Work to complete: From the entries below, please output exactly the lines starting at the one containing "Toggle the SSID Broadcast checkbox" and ending at the one containing "999x399 pixels.", both included.

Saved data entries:
^^^^^^^^^^^^^^^^

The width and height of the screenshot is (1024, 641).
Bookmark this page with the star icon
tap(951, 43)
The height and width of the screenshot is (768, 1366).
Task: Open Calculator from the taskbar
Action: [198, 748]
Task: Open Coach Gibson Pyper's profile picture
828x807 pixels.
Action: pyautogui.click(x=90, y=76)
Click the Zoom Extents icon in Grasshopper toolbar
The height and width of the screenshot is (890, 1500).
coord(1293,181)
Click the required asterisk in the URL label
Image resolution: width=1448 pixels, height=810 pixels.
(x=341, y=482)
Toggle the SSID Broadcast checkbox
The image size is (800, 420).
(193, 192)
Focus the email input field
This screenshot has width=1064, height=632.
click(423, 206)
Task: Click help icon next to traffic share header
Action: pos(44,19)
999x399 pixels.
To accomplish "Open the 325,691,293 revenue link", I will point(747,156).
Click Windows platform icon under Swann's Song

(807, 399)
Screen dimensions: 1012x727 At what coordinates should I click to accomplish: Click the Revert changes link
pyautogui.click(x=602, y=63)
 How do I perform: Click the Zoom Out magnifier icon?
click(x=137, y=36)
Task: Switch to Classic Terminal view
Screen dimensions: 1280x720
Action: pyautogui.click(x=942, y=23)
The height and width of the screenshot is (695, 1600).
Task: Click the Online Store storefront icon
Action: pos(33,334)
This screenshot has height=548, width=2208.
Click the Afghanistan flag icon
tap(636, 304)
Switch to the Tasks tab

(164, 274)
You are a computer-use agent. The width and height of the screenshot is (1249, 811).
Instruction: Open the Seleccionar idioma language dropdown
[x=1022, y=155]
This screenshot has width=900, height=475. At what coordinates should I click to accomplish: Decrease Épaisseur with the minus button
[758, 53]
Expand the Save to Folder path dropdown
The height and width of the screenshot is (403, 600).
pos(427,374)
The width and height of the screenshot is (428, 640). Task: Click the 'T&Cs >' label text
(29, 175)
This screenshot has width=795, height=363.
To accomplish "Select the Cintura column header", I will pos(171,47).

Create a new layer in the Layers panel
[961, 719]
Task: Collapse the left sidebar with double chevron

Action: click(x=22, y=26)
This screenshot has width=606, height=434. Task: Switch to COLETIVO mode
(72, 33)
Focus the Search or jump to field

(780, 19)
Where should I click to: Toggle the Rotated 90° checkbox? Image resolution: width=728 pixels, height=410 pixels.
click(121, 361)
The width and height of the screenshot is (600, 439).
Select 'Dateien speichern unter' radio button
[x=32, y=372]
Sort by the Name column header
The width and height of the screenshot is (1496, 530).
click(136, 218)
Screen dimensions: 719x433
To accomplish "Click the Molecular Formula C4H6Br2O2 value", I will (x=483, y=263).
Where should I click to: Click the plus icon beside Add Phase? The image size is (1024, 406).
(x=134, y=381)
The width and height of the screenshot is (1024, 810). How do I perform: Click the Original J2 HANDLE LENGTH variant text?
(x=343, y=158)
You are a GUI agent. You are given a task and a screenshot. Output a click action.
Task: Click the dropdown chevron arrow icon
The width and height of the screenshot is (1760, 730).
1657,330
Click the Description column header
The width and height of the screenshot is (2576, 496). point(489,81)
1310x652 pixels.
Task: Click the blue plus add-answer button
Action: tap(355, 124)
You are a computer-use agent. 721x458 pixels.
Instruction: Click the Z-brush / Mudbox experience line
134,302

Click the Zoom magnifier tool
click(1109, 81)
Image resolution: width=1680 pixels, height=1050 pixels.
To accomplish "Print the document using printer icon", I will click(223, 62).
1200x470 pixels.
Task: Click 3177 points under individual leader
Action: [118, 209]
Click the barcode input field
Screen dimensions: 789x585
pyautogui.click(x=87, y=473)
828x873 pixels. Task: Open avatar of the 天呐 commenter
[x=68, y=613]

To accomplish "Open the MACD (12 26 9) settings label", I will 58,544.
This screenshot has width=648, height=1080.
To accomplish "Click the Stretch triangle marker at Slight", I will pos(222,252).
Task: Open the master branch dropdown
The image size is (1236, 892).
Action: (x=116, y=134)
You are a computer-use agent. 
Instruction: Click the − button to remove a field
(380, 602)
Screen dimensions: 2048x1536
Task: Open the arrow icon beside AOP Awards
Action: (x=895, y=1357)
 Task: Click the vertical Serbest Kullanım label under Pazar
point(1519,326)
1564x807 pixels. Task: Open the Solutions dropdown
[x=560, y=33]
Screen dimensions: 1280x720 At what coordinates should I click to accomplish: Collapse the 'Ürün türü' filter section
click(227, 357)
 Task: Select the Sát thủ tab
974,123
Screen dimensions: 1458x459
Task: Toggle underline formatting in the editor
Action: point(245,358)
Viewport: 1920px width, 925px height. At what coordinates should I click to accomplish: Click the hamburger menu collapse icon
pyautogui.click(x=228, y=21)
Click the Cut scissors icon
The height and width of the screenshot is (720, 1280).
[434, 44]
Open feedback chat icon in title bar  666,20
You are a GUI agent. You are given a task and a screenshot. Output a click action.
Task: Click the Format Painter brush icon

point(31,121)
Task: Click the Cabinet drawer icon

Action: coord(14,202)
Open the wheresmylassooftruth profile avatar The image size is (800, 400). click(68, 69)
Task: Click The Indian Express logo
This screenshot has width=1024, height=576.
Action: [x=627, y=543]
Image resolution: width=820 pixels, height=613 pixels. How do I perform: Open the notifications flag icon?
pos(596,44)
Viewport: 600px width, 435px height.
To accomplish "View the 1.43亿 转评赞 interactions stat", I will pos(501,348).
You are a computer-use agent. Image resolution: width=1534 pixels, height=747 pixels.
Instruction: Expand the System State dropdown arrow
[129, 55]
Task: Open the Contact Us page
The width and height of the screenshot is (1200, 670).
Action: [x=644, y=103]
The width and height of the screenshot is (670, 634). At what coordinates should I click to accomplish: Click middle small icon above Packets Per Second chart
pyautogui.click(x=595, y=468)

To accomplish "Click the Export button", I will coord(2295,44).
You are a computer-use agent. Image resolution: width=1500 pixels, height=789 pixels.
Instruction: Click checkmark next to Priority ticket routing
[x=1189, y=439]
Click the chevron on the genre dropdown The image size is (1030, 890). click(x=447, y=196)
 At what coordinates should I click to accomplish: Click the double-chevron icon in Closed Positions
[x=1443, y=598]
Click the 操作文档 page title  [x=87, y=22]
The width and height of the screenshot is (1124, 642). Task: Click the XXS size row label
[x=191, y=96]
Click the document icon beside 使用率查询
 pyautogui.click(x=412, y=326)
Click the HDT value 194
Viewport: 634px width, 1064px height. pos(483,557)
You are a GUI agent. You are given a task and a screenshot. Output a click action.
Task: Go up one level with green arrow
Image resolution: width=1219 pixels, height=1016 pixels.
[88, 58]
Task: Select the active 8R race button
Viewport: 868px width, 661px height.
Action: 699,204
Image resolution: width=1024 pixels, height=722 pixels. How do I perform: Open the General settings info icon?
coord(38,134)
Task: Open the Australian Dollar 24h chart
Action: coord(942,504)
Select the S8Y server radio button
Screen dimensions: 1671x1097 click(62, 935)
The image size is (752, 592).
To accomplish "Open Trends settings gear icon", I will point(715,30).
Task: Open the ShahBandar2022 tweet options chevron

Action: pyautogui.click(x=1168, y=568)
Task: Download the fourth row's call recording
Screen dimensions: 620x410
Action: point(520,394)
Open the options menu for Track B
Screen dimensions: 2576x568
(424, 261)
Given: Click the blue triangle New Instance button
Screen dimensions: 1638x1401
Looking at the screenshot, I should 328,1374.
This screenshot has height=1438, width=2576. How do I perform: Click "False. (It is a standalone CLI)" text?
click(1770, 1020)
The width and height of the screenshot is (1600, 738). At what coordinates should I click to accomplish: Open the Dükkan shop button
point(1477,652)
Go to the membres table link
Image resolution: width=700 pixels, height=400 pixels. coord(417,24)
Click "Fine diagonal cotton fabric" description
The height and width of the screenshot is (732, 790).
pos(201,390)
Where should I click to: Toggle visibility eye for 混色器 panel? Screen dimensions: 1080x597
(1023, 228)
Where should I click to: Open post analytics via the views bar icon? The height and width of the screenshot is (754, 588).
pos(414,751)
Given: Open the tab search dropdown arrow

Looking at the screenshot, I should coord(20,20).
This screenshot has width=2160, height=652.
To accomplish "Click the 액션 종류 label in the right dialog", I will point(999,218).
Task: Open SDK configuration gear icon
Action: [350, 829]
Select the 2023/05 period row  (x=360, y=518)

^^^^^^^^^^^^^^^^

Response:
Toggle the SSID Broadcast checkbox
The image size is (800, 420).
(193, 192)
Focus the email input field
This screenshot has width=1064, height=632.
click(423, 206)
Task: Click help icon next to traffic share header
Action: pos(44,19)
999x399 pixels.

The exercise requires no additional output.